The organised collective hunger strike by Palestinian prisoners headed by imprisoned Fatah leader Marwan Barghouti has evolved into a fast spreading mobilisation of the Palestinians. Outside the prison walls, Palestinians have put the Palestinian Authority and its lone calls for a day of rage to shame. From sit ins, to protests outside prisons, barricades and strikes, Palestinians have imparted an important point: the hunger striking Palestinian prisoners are not embarking upon an isolated effort. What started out as a protest against the inhumane conditions experienced in Israeli jails is now a people’s resistance against the various forms of colonial violence favoured by Israel.

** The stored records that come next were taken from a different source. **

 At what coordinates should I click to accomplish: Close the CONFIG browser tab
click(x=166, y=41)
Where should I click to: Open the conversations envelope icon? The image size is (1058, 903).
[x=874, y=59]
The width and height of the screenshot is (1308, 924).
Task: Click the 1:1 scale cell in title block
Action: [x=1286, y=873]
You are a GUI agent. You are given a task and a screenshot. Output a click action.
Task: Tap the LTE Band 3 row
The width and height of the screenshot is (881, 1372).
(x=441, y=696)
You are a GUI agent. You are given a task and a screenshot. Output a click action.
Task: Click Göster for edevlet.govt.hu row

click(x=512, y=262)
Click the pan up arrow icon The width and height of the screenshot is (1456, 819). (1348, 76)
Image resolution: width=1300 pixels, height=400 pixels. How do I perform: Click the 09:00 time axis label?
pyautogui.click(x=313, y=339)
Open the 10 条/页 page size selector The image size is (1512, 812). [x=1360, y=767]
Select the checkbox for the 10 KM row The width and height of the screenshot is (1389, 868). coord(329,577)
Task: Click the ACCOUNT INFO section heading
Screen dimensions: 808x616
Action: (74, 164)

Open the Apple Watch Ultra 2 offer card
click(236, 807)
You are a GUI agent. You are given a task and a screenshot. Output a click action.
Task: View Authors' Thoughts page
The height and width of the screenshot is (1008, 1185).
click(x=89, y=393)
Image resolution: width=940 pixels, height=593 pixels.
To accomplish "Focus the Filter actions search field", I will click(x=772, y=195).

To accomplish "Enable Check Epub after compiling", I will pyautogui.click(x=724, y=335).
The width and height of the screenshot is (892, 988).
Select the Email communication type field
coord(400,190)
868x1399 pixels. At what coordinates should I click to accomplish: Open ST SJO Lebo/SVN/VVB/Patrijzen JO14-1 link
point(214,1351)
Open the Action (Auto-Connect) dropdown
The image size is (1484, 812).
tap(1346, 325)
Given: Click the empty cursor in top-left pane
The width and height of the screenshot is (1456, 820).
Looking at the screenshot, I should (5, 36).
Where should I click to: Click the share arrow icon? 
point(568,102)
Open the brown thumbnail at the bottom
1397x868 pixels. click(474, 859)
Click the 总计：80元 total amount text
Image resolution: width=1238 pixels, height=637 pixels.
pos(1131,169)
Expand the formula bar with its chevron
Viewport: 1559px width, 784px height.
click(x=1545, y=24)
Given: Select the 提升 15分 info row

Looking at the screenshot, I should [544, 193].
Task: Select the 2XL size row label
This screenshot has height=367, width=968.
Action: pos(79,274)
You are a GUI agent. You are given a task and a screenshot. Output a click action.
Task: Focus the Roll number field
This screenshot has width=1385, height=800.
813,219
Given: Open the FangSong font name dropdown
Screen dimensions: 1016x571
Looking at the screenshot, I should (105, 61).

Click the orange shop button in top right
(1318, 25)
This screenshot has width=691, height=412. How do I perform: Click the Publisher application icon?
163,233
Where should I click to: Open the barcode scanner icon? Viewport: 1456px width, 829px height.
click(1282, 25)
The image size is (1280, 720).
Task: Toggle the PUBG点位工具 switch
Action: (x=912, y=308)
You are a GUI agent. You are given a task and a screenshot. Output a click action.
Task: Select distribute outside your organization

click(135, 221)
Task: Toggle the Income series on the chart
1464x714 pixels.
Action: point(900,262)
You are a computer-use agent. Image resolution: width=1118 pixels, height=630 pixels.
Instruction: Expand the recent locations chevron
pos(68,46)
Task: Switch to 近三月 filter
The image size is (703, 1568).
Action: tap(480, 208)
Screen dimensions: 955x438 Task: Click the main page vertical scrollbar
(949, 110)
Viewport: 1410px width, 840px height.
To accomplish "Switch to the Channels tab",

On Monday, a general strike was observed in the occupied West Bank. Ma’an news agency reported the media committee for the Freedom and Dignity hunger strike stating that the action was the first to be organised and implemented since the First Intifada. In addition the Higher Follow-up Committee for Arab Citizens of Israel is urging Palestinians in Israel to participate in the strike.
Palestinians also participated in a demonstration from Ramallah to the Qalandiya military checkpoint. The march was suppressed by Israeli forces who fired live ammunition and rubber coated steel bullets. Protesters who inhaled tear gas during the Israeli assault were treated near the checkpoint by the Red Crescent.
Last week, an Israeli settler killed 23-year-old Mutaz Hussein Hilal Bani Shamsa, who was participating in a solidarity march in Nablus. The killing prompted a statement from UN Special Coordinator for the Middle East Peace Process Nickolay Mladenov, who demanded that “this deplorable incident must be promptly and thoroughly investigated and all suspected of being involved must be prosecuted.”
The attention which the hunger strike has garnered on an international level is also a departure from the previous clichéd statements concerning individual hunger strikers. As activists around the world drew attention first by taking the salt and water challenge, and later by embarking upon solidarity hunger strikes to draw attention to the demands of Palestinian prisoners, a seamless cooperation between Palestinians and activists emerged.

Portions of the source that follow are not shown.